◆ **PROBLEM REQUIREMENTS**
Rewrite every one of the following records, swapping each occurrence of "checkbox" for "check box" and changing nothing else.

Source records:
* * *
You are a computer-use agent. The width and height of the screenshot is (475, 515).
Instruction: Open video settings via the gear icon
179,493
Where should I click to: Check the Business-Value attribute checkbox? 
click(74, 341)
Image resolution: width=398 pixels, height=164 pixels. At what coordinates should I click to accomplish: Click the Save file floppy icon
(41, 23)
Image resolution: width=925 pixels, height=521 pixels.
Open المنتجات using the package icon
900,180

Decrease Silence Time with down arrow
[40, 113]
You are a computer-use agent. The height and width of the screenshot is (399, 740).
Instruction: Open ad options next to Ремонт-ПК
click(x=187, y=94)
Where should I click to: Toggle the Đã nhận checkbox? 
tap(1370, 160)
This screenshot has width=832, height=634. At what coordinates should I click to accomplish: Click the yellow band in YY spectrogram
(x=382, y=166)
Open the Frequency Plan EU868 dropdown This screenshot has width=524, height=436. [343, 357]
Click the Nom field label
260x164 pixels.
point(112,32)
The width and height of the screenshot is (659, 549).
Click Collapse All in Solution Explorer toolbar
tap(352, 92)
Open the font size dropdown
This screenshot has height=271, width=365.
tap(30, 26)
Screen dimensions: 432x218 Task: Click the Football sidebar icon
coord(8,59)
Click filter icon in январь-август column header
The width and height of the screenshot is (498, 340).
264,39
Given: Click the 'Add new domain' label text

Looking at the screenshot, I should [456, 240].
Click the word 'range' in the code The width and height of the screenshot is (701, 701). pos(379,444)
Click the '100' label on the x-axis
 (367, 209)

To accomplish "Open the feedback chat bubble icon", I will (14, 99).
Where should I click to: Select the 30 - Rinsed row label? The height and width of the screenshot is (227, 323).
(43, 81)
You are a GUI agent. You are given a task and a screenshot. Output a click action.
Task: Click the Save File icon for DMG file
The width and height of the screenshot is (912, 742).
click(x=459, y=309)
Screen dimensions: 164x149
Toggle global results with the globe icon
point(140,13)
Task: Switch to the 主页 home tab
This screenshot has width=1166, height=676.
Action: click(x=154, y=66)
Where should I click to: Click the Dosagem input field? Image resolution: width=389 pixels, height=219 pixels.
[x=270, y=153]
* * *
◆ **REPLY TO THE EXERCISE**
You are a computer-use agent. The width and height of the screenshot is (475, 515).
Instruction: Open video settings via the gear icon
179,493
Where should I click to: Check the Business-Value attribute check box? 
click(74, 341)
Image resolution: width=398 pixels, height=164 pixels. At what coordinates should I click to accomplish: Click the Save file floppy icon
(41, 23)
Image resolution: width=925 pixels, height=521 pixels.
Open المنتجات using the package icon
900,180

Decrease Silence Time with down arrow
[40, 113]
You are a computer-use agent. The height and width of the screenshot is (399, 740).
Instruction: Open ad options next to Ремонт-ПК
click(x=187, y=94)
Where should I click to: Toggle the Đã nhận check box? 
tap(1370, 160)
This screenshot has width=832, height=634. At what coordinates should I click to accomplish: Click the yellow band in YY spectrogram
(x=382, y=166)
Open the Frequency Plan EU868 dropdown This screenshot has width=524, height=436. [343, 357]
Click the Nom field label
260x164 pixels.
point(112,32)
The width and height of the screenshot is (659, 549).
Click Collapse All in Solution Explorer toolbar
tap(352, 92)
Open the font size dropdown
This screenshot has height=271, width=365.
tap(30, 26)
Screen dimensions: 432x218 Task: Click the Football sidebar icon
coord(8,59)
Click filter icon in январь-август column header
The width and height of the screenshot is (498, 340).
264,39
Given: Click the 'Add new domain' label text

Looking at the screenshot, I should [456, 240].
Click the word 'range' in the code The width and height of the screenshot is (701, 701). pos(379,444)
Click the '100' label on the x-axis
 (367, 209)

To accomplish "Open the feedback chat bubble icon", I will (14, 99).
Where should I click to: Select the 30 - Rinsed row label? The height and width of the screenshot is (227, 323).
(43, 81)
You are a GUI agent. You are given a task and a screenshot. Output a click action.
Task: Click the Save File icon for DMG file
The width and height of the screenshot is (912, 742).
click(x=459, y=309)
Screen dimensions: 164x149
Toggle global results with the globe icon
point(140,13)
Task: Switch to the 主页 home tab
This screenshot has width=1166, height=676.
Action: click(x=154, y=66)
Where should I click to: Click the Dosagem input field? Image resolution: width=389 pixels, height=219 pixels.
[x=270, y=153]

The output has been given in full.